GOAL OF THE EXERCISE.
Within the data below, find the string "will" and return each line where it occurs.

RECORD EXCERPTS.
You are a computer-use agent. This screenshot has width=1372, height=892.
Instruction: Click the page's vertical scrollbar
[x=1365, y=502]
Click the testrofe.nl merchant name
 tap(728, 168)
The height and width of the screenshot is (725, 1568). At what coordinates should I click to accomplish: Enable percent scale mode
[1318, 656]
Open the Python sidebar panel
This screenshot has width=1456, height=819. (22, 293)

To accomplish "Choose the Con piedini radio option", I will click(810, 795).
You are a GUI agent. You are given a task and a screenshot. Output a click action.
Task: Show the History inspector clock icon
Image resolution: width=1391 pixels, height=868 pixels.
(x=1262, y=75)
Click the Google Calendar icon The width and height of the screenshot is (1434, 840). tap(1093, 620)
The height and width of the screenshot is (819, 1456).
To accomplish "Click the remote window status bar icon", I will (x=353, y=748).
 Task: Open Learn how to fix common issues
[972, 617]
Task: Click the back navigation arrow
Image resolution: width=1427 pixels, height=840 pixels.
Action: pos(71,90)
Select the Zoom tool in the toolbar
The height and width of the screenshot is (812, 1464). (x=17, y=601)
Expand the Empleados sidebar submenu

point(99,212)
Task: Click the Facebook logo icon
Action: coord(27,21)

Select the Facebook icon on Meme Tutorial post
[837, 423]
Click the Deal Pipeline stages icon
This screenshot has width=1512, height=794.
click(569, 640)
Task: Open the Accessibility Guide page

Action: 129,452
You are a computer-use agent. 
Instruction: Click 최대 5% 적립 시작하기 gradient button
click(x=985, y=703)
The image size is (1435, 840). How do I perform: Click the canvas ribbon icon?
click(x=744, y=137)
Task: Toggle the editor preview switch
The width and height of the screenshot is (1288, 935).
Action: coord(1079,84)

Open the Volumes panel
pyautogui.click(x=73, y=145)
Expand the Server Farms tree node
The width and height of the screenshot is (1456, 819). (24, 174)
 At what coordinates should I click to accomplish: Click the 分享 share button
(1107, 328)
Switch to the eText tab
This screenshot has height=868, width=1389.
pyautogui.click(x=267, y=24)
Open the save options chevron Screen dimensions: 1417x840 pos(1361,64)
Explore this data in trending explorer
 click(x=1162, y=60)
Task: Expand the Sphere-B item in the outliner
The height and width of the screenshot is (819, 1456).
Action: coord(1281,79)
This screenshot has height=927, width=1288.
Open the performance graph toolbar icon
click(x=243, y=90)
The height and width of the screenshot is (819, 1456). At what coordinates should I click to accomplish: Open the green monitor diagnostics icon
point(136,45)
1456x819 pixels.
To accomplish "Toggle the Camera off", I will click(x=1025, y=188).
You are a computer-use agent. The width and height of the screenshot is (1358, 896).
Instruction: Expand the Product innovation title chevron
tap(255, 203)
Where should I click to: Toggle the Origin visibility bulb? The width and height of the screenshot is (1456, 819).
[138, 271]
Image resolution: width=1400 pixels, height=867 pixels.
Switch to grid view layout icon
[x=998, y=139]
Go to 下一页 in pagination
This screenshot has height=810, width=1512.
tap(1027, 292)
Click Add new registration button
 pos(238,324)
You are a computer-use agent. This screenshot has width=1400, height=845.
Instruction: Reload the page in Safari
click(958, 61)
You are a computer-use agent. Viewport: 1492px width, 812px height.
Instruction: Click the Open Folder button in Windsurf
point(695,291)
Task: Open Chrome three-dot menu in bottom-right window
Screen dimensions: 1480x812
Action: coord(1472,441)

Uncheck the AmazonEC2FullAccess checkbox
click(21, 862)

RESULT BELOW.
To accomplish "Choose the Con piedini radio option", I will click(810, 795).
To accomplish "Click the remote window status bar icon", I will (x=353, y=748).
To accomplish "Toggle the Camera off", I will click(x=1025, y=188).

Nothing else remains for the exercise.